§ Exercices:
1. Indiquez si chacune des affirmations suivantes concorde avec le texte sur le bonheur, en répondant par oui ou par non et en citant les mots décisifs du texte : (a) le droit au bonheur figure dans la constitution américaine ; (b) les ruminations des anxieux leur apportent des solutions ; (c) nous pouvons éviter de rencontrer le malheur.
2. Prolongez le texte sur le bonheur à partir de l'endroit où il s'arrête.

§ Texte fourni:
⟨

4) Pas de perfectionnisme ni d’obsession du bien-être
Flaubert, en parlant du bonheur, écrivait : « As-tu réfléchi combien cet horrible mot a fait couler de larmes ? Sans ce mot-là, on dormirait plus tranquille et on vivrait à l’aise. » (in “Dictionnaire des idées reçues”, Maxi-Livres, 2001) Inutile de prendre le cher Gustave à la lettre, mais tout de même… La recherche du bien-être ne doit pas virer à l’obsession, et le droit au bonheur – inscrit par exemple dans la constitution américaine – ne doit pas se transformer en « devoir de bonheur », selon l’expression de l’écrivain Pascal Bruckner.
D’autant que le sentiment de malheur, qui fait partie de l’existence, peut parfois être utile, en nous faisant réfléchir ; ou nécessaire, en nous faisant ouvrir les yeux sur des réalités désagréables. Nous ne pouvons pas éviter sa rencontre, mais il est à notre portée d’en faire un bon usage.
5) Face aux soucis quotidiens, réfléchir, ne pas ruminer
L’étude du psychisme des anxieux montre qu’ils ont toujours des tracas en tête, mais que, paradoxalement, jamais ils ne les abordent efficacement : leurs ruminations ne leur apportent pas de solutions. C’est que la vocation du souci est d’être un signal d’alarme (attirer notre attention sur un problème) et non une façon de voir le monde ou de faire face à ses problèmes. Voilà pourquoi l’un des objectifs prioritaires des psychothérapies, notamment cognitives, est d’amener les personnes à considérer leurs malheurs comme des problèmes à résoudre et non comme des malédictions.
On utilise alors une démarche dite “socratique”, qui consiste en un questionnement serré sur ces inquiétudes : qu’est-ce qui relève des faits et qu’est-ce qui relève de l’interprétation ou de l’anticipation ? Est-ce que continuer à me faire du souci m’apporte quelque chose ? Quel est mon scénario catastrophe ? Quelles sont les chances qu’il survienne dans ma vie ? Etc. Rude, mais instructif.

⟩

§ Données fournies:
⟨

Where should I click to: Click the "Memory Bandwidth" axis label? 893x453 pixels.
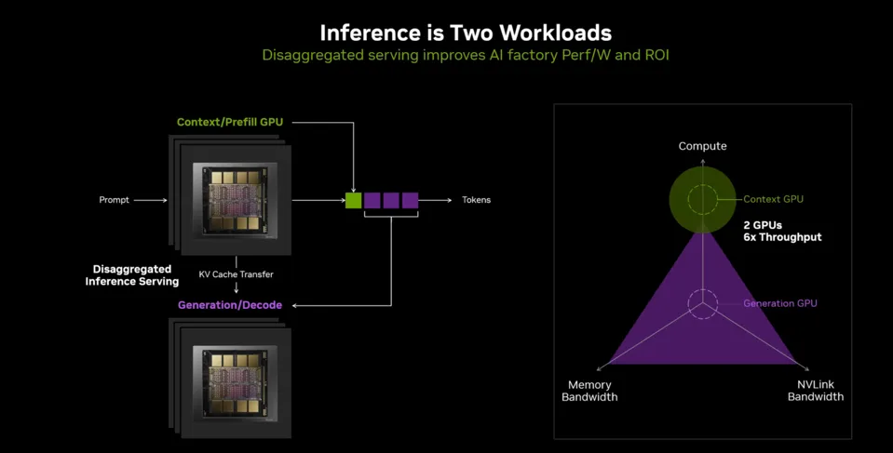589,391
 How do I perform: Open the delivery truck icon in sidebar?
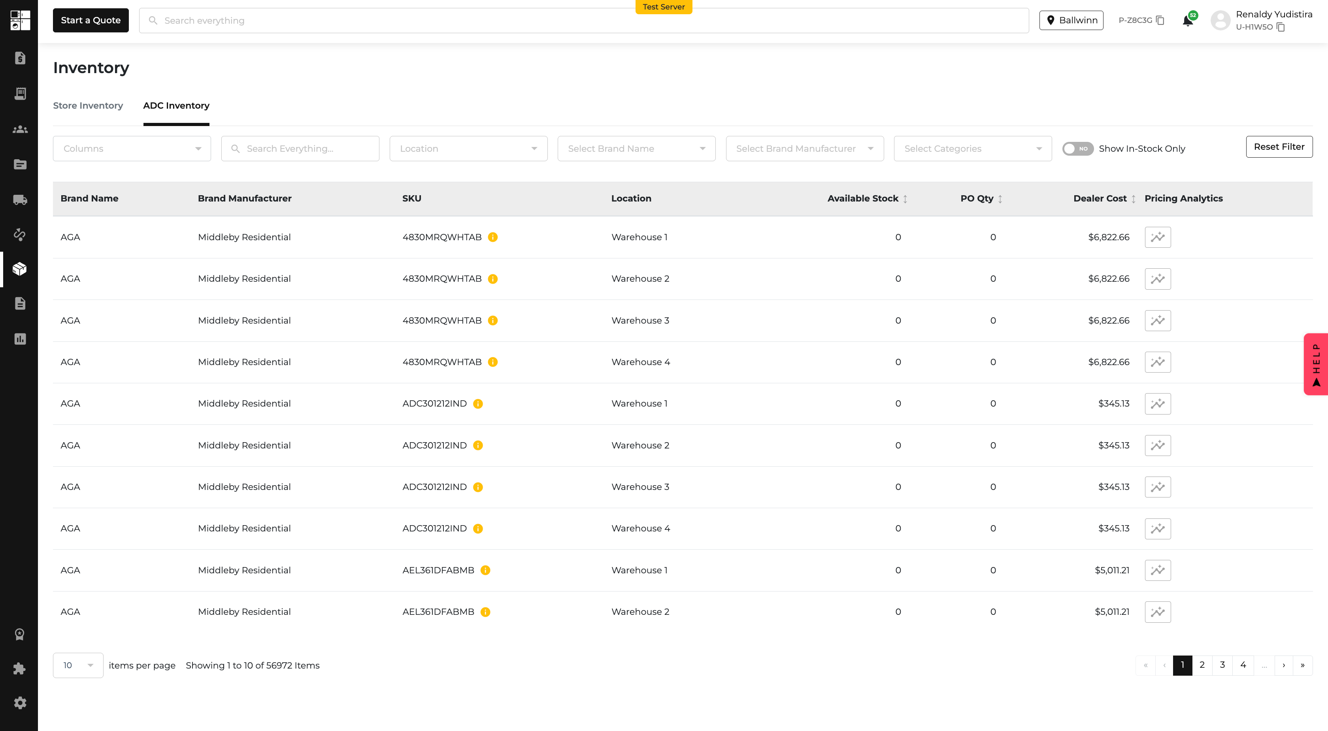20,200
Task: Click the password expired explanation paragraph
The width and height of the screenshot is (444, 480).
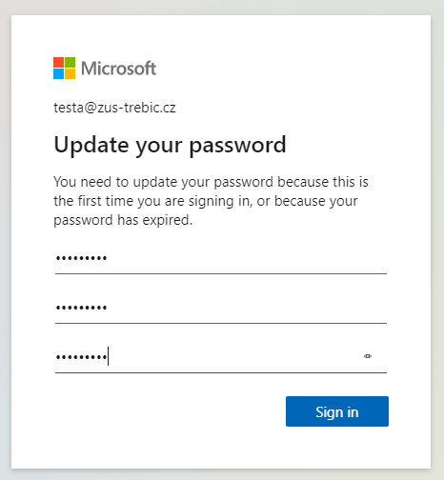Action: click(x=211, y=201)
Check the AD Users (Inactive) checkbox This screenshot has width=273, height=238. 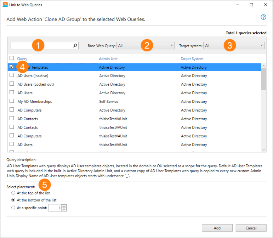[12, 75]
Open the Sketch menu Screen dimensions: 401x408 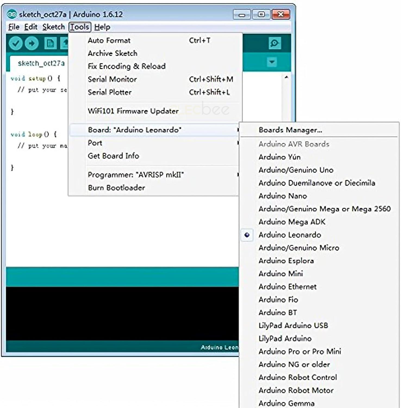53,27
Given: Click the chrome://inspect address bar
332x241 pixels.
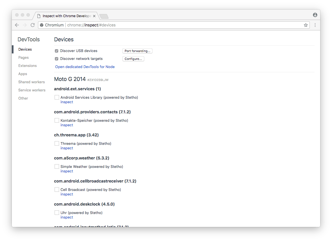Looking at the screenshot, I should (x=169, y=25).
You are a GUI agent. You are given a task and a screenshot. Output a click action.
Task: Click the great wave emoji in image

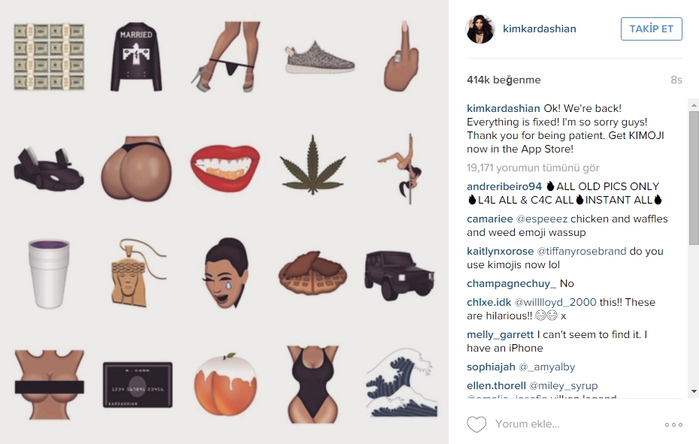[401, 382]
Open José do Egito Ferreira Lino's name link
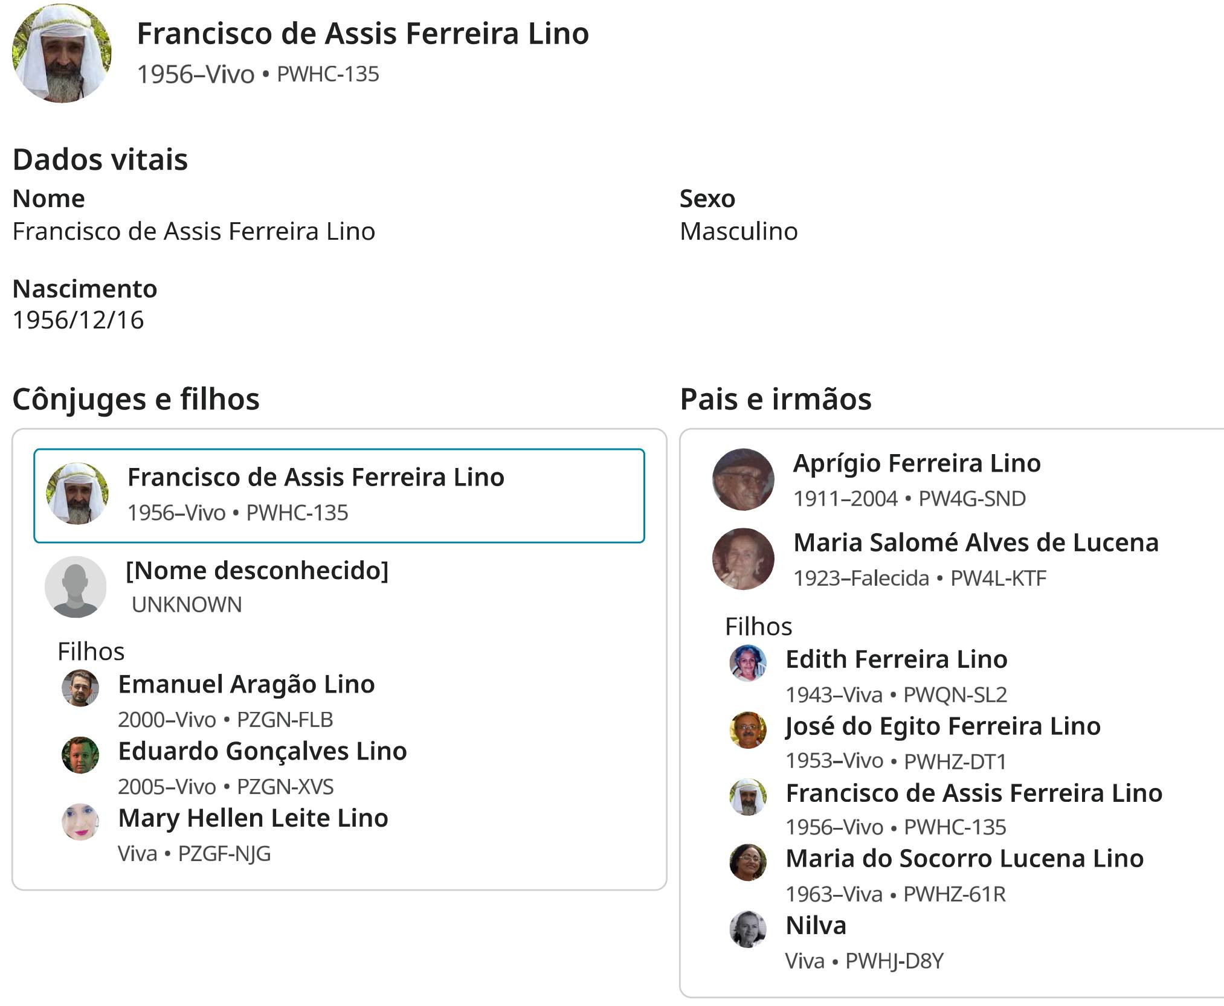Screen dimensions: 1224x1006 click(x=943, y=726)
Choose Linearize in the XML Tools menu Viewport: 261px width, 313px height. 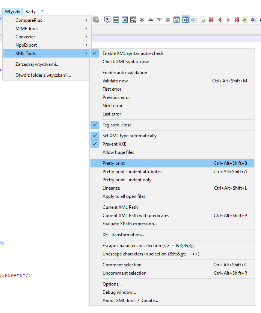coord(111,188)
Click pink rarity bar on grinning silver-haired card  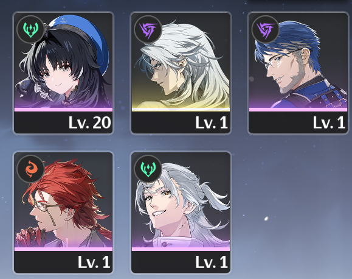[181, 249]

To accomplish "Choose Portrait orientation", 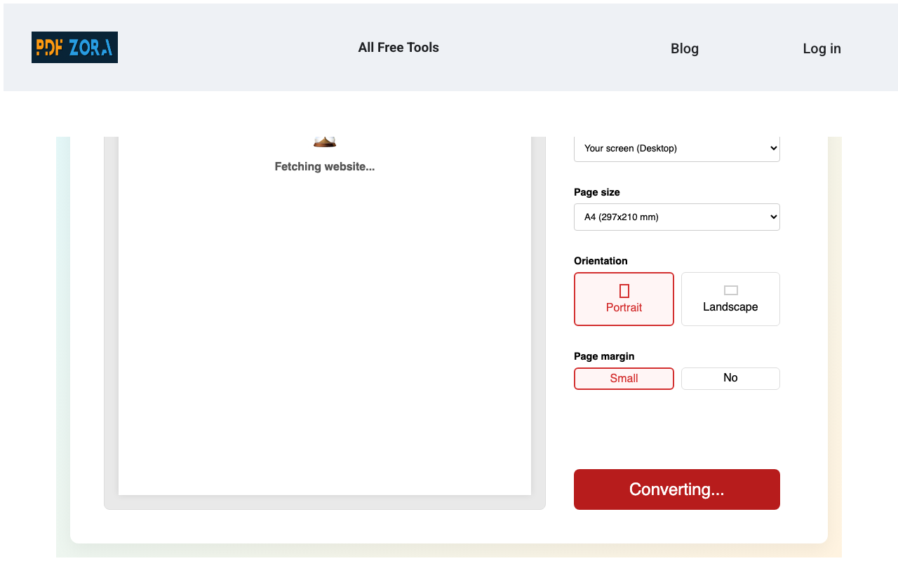I will click(624, 299).
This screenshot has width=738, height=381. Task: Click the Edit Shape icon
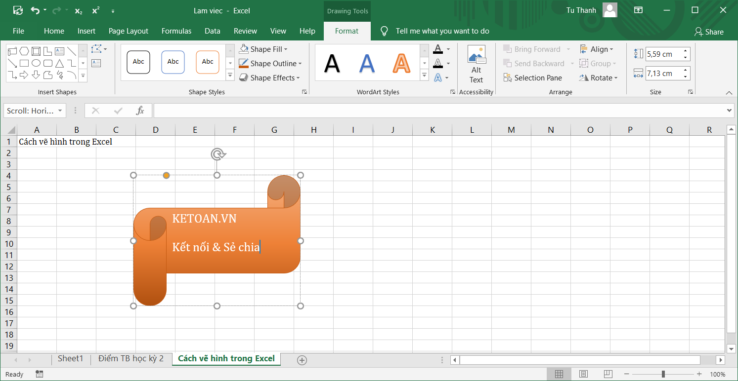(x=96, y=49)
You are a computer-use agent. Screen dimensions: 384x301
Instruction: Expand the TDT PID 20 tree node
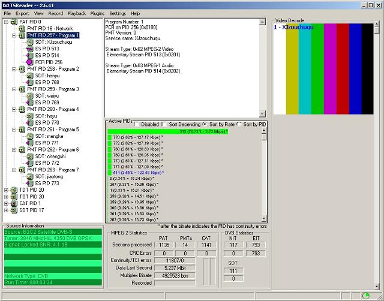coord(7,190)
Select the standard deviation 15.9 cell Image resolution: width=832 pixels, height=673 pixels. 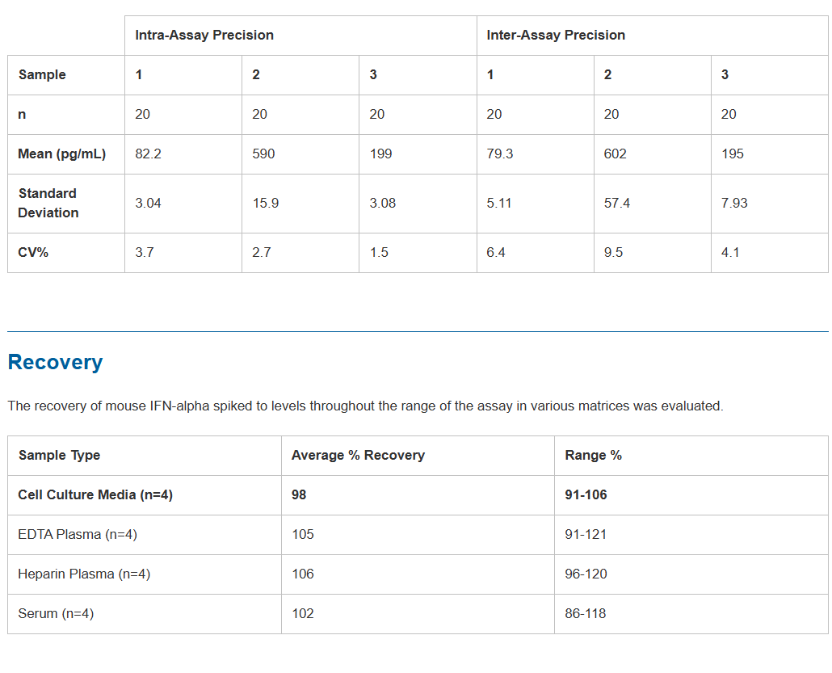click(266, 203)
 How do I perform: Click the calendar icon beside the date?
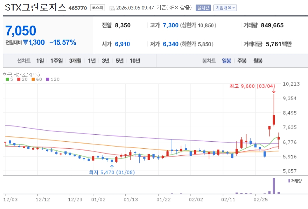(x=112, y=8)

⟩

§ Corrigé:
1.
(a) Oui : « le droit au bonheur – inscrit par exemple dans la constitution américaine ».
(b) Non : « leurs ruminations ne leur apportent pas de solutions ».
(c) Non : « Nous ne pouvons pas éviter sa rencontre ».

2.
6) Ne pas nourrir d’émotions hostiles
Une grande part de notre malheur vient de la place exagérée que nous faisons aux émotions “hostiles”. Elles sont parfois intenses et tournées contre des personnes précises (rancœur, ressentiment, jalousie, etc.). Le plus souvent, elles prospèrent parce que nous privilégions notre besoin d’avoir raison (« Ils ont tort, ils doivent être punis ») à notre désir de nous sentir bien (« J’en suis la première victime, autant réfléchir à ce que je peux faire d’utile et passer à autre chose. »).
Dans d’autres cas, ces émotions négatives relèvent de l’irritabilité envers les défauts du genre humain, et font poser un regard critique ou cynique sur le monde et ses habitants : « Celle-là, si elle se croit belle… » Le manque de bienveillance est souvent preuve de mal-être, et toujours source de malheur. Philippe Delerm, l’écrivain des « plaisirs minuscules » (“La Première Gorgée de bière et autres plaisirs minuscules”, Gallimard, 2002), disait pour sa part avoir « choisi de vivre en amitié avec les choses de la terre ».
7) Savourer les moments de bien-être
La meilleure des armes contre le malheur, et la plus agréable à utiliser, c’est sans doute de profiter encore mieux des bons moments que nous offre l’existence. Savourer le bien-être lorsqu’il est là, l’intensifier, le densifier représente un très bon vaccin contre le sentiment de malheur. Vous n’éviterez peut-être pas la maladie, mais ce sera sous une forme atténuée ! Comme toujours, ce n’est pas si facile que cela en a l’air.
Le philosophe André Comte-Sponville parle très justement de toute la difficulté qu’il y a d’être « heureux quand tout va bien ». N’attendons pas l’adversité pour nous rappeler que la vie peut être belle et pour regretter de ne pas en avoir mieux profité… Nous voici revenus au plus ancien et vénérable des conseils de la philosophie, le bon vieux « carpe diem » (« Mets à profit le jour présent »).